* **Fragmento del documento**:
La COVID-19 nos ha tendido una emboscada, sustituyendo escenas que nos eran familiares por incertidumbres tan desconcertantes como mortíferas. Muchas cosas han cambiado. Muchas cosas siguen cambiando.
Y qué bien sienta, en estas condiciones, encontrarse con algo totalmente inesperado… pero positivo en todos los sentidos. Algo caprichoso. Bello. Rebosante de vida.
España encajó uno de los golpes más tempranos y contundentes de la COVID-19, lo que obligó a confinar a la población durante tres meses.
En junio se celebró el alivio de las restricciones con un concierto en el Gran Teatre del Liceu de Barcelona.
El público: 2.292 plantas naturales.
Tan verdeante público fue obsequiado por un cuarteto de cuerda que interpretó el Crisantemi de Giacomo Puccini. El crisantemo es una flor relacionada con la pérdida y el luto.

* **Registros proporcionados**:
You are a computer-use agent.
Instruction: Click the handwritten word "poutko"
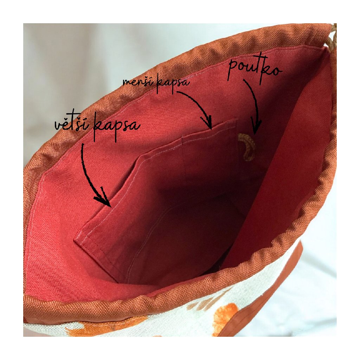point(255,71)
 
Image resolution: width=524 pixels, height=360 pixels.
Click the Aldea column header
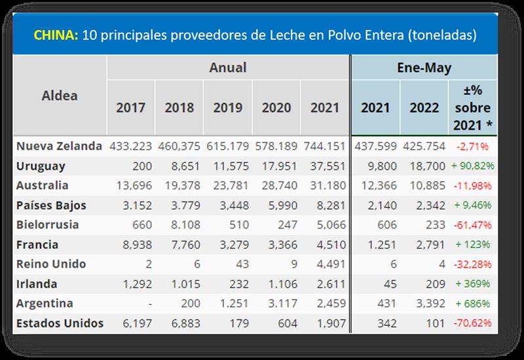point(60,96)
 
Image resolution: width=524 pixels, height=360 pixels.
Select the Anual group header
point(228,67)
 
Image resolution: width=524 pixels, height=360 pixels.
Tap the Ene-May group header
point(424,67)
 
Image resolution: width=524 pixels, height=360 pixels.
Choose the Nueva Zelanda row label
point(59,146)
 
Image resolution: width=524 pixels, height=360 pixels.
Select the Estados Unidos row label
point(60,323)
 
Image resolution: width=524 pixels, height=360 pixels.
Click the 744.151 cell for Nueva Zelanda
point(323,147)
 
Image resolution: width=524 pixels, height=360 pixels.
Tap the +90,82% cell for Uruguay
point(472,166)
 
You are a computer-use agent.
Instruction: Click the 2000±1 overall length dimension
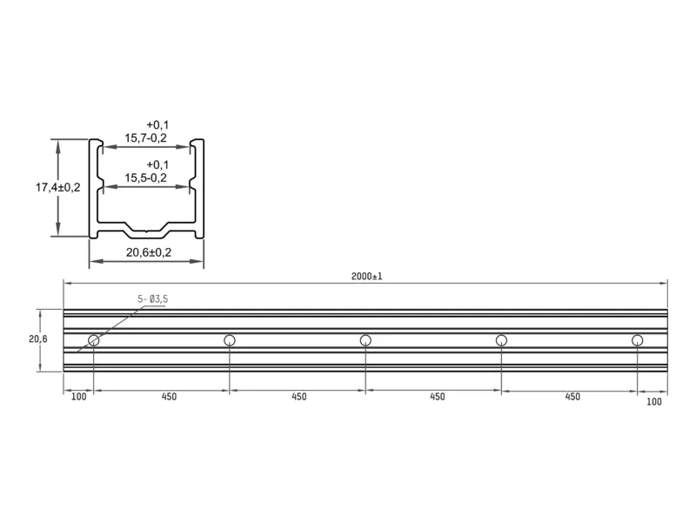click(366, 276)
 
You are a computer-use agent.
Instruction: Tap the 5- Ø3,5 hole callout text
click(153, 299)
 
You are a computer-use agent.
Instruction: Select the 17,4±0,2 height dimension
click(57, 187)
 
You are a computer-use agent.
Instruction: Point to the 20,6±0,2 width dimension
click(148, 252)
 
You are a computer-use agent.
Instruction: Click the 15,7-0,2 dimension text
click(145, 138)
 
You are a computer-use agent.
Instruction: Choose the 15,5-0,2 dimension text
click(145, 178)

* **Ejercicio**:
Continúa el fragmento sobre el concierto para plantas en el Gran Teatre del Liceu a partir de su última oración. Los registros provienen de una fuente distinta a la del fragmento.

* **Respuesta**:
El artista Eugenio Ampudia creía que las plantas llenarían el teatro de «vida, aun estando vacío de gente». Un público humano invisible se benefició de la idea: tras el concierto, regalaron las plantas a los profesionales sanitarios de Barcelona.
Las críticas fueron magníficas. En palabras de un columnista: «En un año de oscuridad y sufrimiento, un acto como este, de bondadosa absurdidad, puede levantarnos el ánimo».